Fabio Di Giannantonio ha salvato l'onore della Ducati nel weekend di MotoGP a Le Mans. Un quarto posto che lo conferma come miglior pilota del marchio in questo momento, arrivato dopo un bel duello con Pedro Acosta che sta attirando curiosità e mettendo un pizzico di pepe su un Mondiale già ricco di colpi di scena.
Diggia miglior pilota Ducati
Il pilota capitolino a fine anno potrebbe lasciare la Ducati del team VR46 per passare al team KTM factory, insieme al collega di marca Alex Marquez. Nonostante il "fattore psicologico", Diggia continua a spingere sull'acceleratore e lottare posizione su posizione, punto su punto. Quel quarto posto di Le Mans ha un valore ben maggiore di qualche punto in classifica, dimostra la sua fame agonistica nonostante il particolare momento di mercato piloti.
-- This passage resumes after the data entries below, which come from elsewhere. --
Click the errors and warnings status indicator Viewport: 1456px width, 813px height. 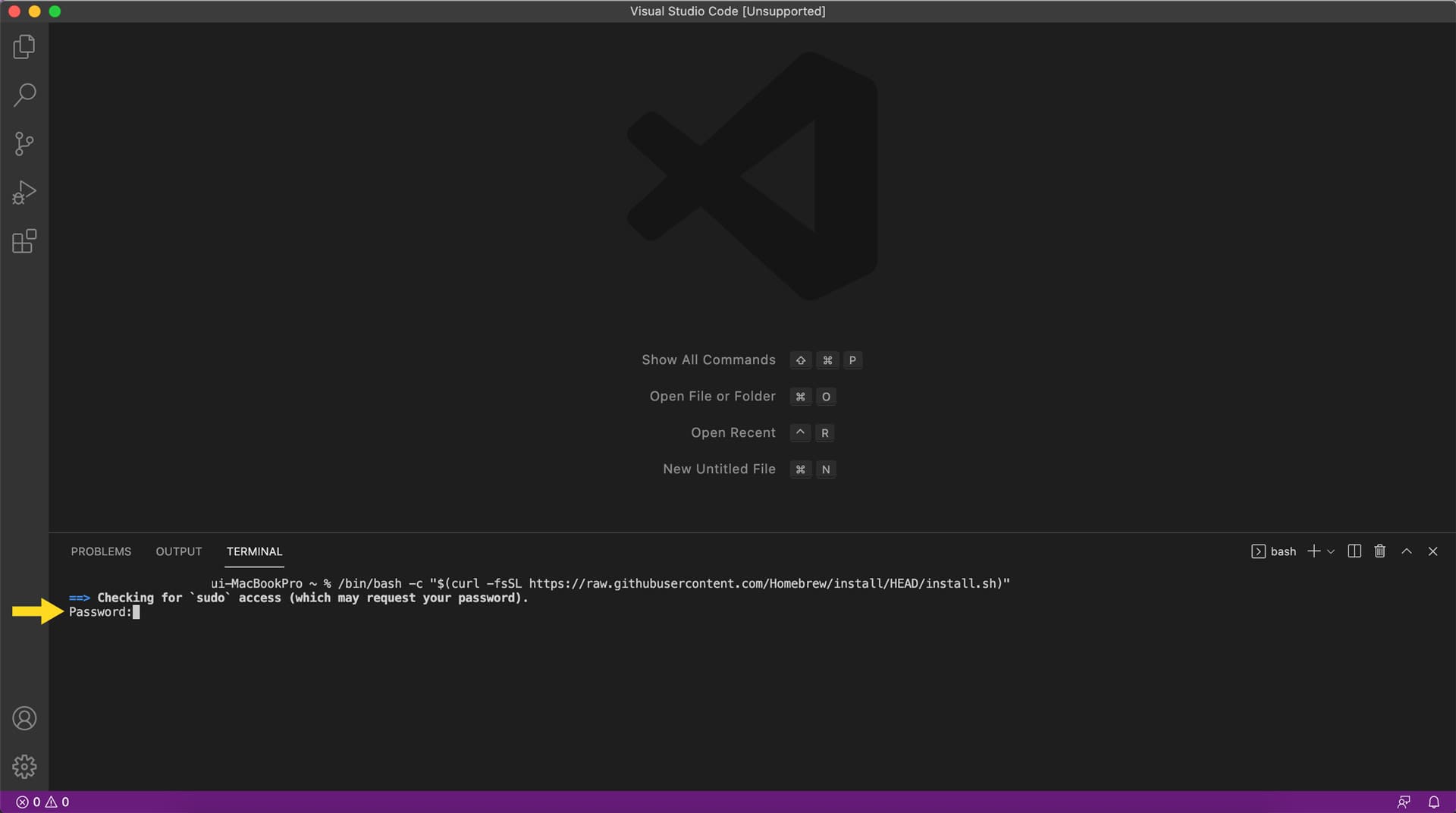42,802
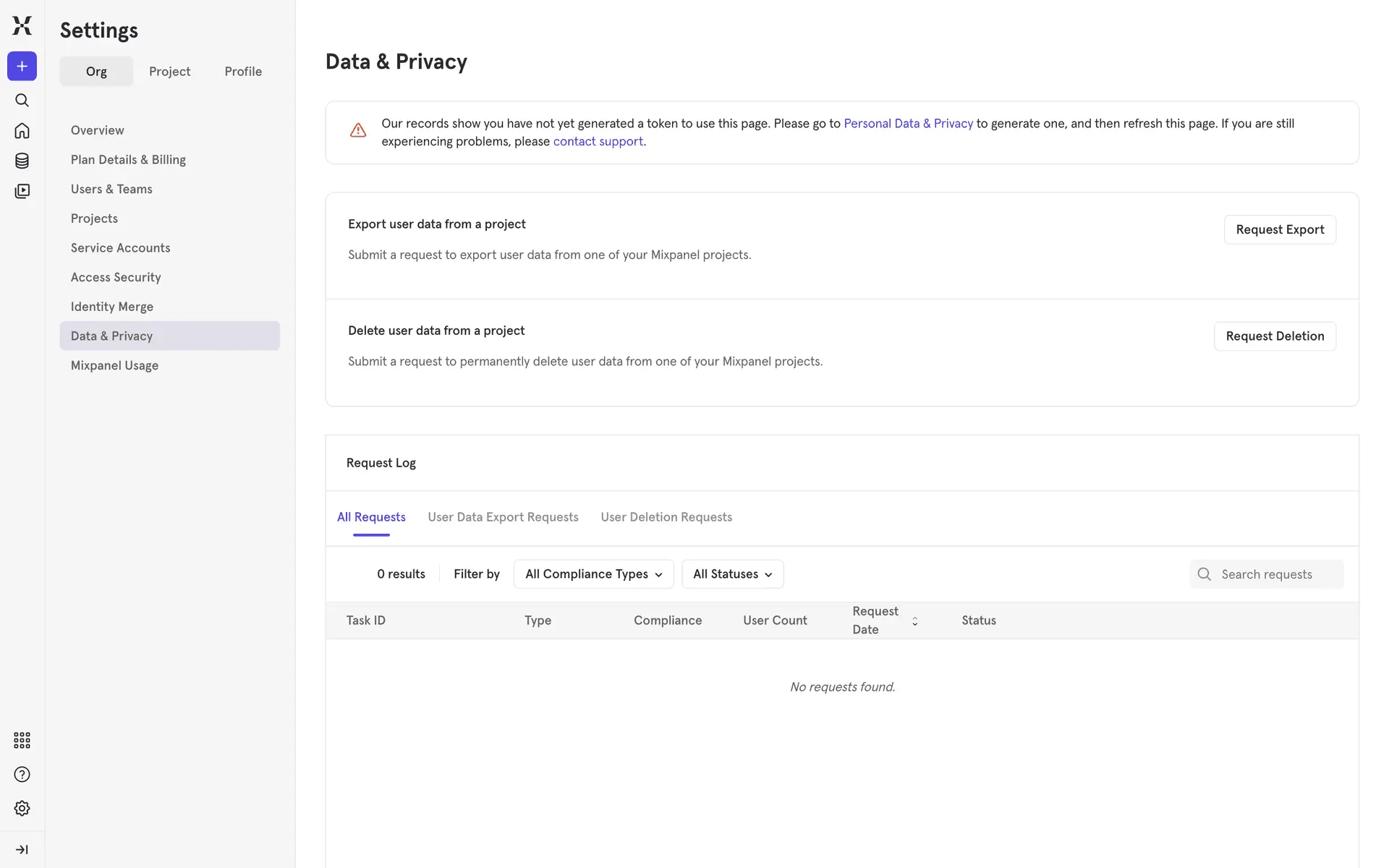Open session replay play icon
The image size is (1389, 868).
tap(22, 191)
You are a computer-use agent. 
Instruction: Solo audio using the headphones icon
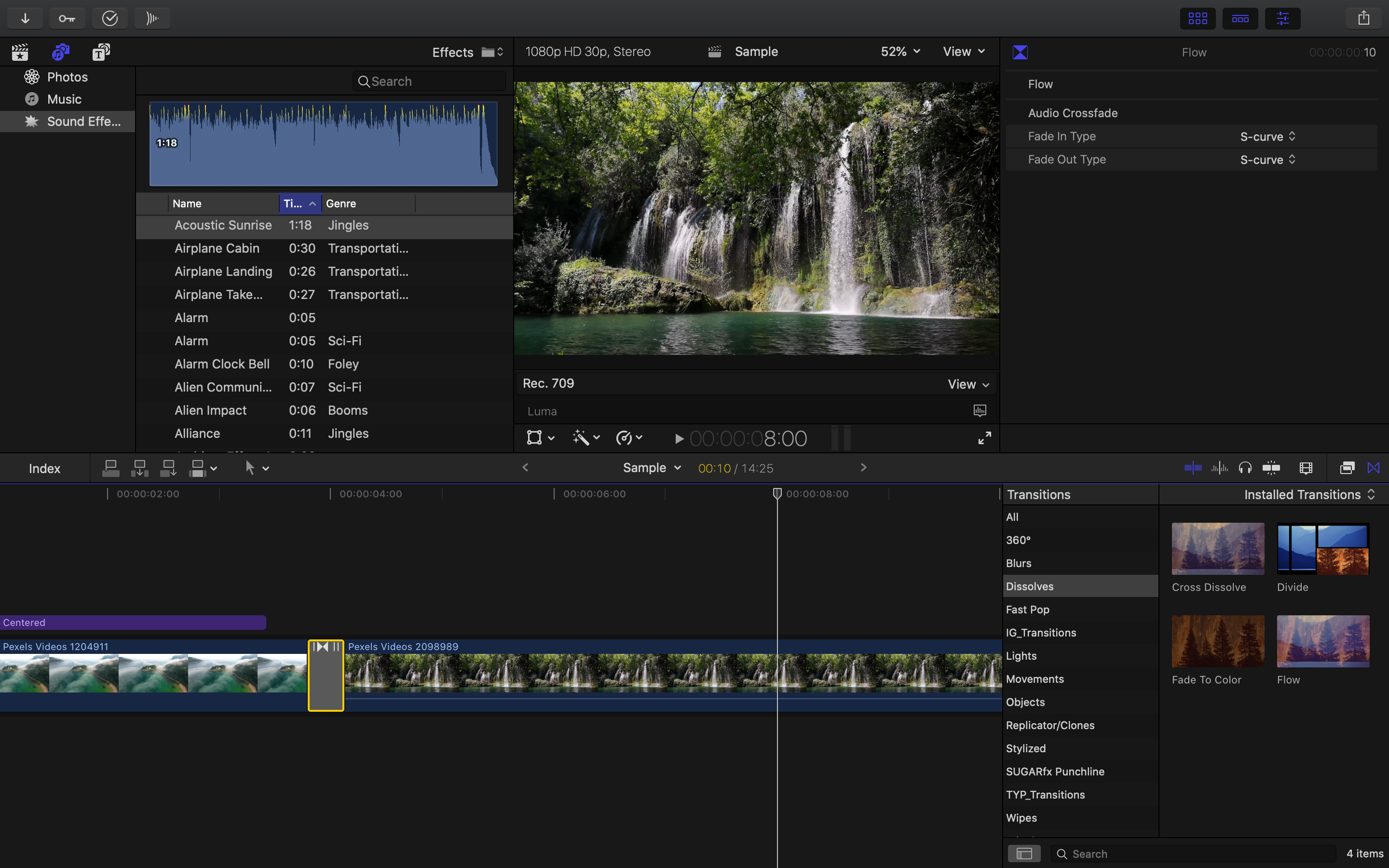tap(1245, 468)
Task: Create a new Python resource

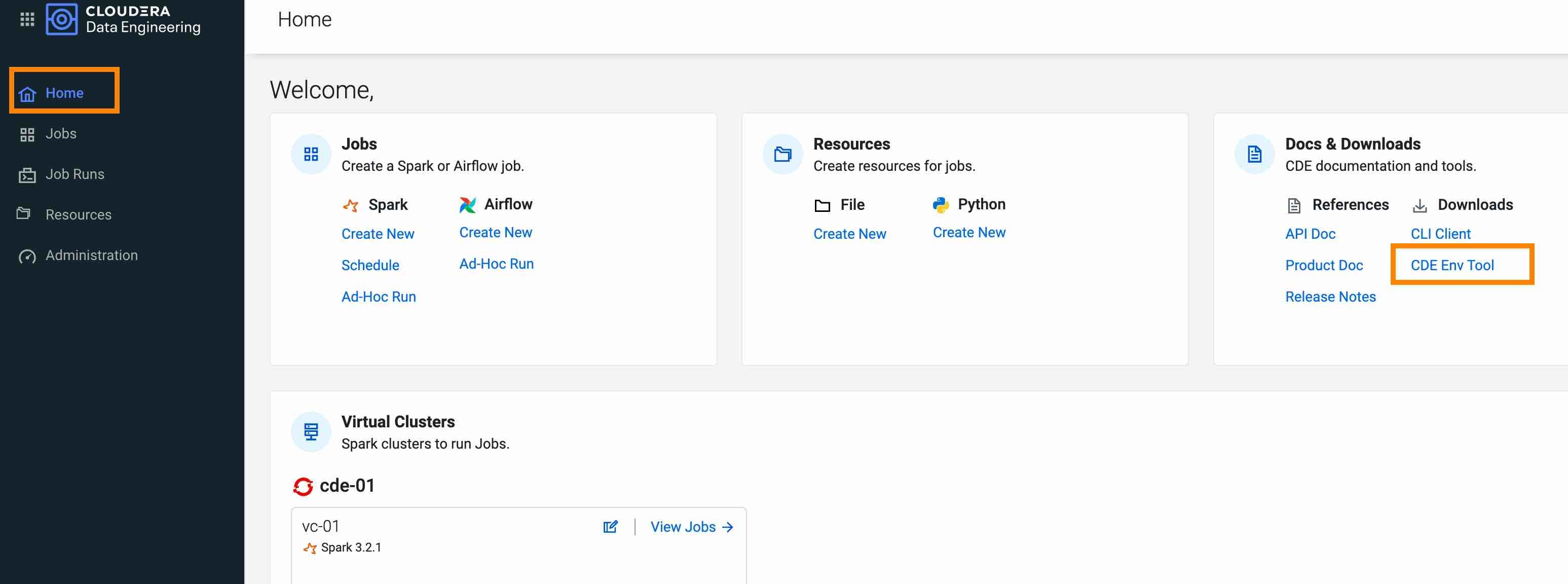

La gara in Francia ha chiarito che il panorama della MotoGP nel 2026 è più combattuto che mai. Aprilia ha fatto un passo avanti inaspettato, piazzando tre delle sue moto sul podio. Mentre Jorge Martin festeggiava la vittoria, nel box Ducati si cercava di capire cosa fosse successo. Di Giannantonio è stato l'unico in grado di tenere il passo, seppure ad una distanza di sicurezza per evitare cadute. Inizialmente ha cercato di restare con il gruppo di testa, ma quel ritmo non era gestibile dalla sua Desmosedici GP26. E non solo per una questione di stile di guida.
I problemi della GP26
L'usura delle gomme l'ha costretto ad alzare i tempi sul giro, l'avantreno della Ducati continua ad essere un nodo da sciogliere. "In generale, le Aprilia hanno un avantreno migliore. Possono frenare più tardi di noi, sono molto più precise in piega", ha spiegato Fabio Di Giannantonio dopo la gara a Le Mans. Mentre i piloti Aprilia entrano in curva senza problemi, quelli della Ducati devono procedere con estrema cautela. "Siamo costantemente in lotta. Dobbiamo sempre stare attenti a non far rientrare l'avantreno, a non farlo rimbalzare o a non perdere precisione".
La sfida con Acosta
Nonostante il calo nella seconda parte del Gran Premio, l'alfiere romano non ha rinunciato all'ultima sfida con Pedro Acosta. Un sorpasso di istinto puro che ha "bruciato" l'umore del rivale. "In realtà volevo superarlo alla curva 9, perché il mio giro precedente era andato molto meglio del suo alla curva 8. Ma all'ultimo giro ho avuto una partenza pessima. In quel momento mi sono detto: 'Sii creativo, sii creativo, sii creativo'. E ho provato il sorpasso. Alla fine è venuto fuori un po' come quello che feci a Bez nel 2018, in Moto3. Un piccolo déjà vu", ha ricordato con un sorriso.
Una mossa vecchio stile che Acosta non ha digerito bene. Ma Di Giannantonio non ha particolare riverenza, nonostante l'ascesa atletica del rivale, che dal prossimo anno vestirà i colori del team Ducati ufficiale. "È un pilota di enorme talento. È apparso subito evidente: è stato forte fin dal suo arrivo in MotoGP. Ma in definitiva, per me, è come tutti gli altri. Forte, certo, ma quando sei in pista, devi trattarlo come chiunque altro".
Futuro in KTM
In merito al mercato piloti MotoGP e al suo futuro, Fabio non può ancora scoprire le carte. Ma a ridosso del Mugello dovrebbe arrivare i primi annunci ufficiali. "Parliamo molto del futuro. Forse al Mugello tutto sarà un po' più chiaro per me". Tutto lascia pensare che abbia già trovato un accordo con la Casa austriaca, dopo sei stagioni con il marchio emiliano.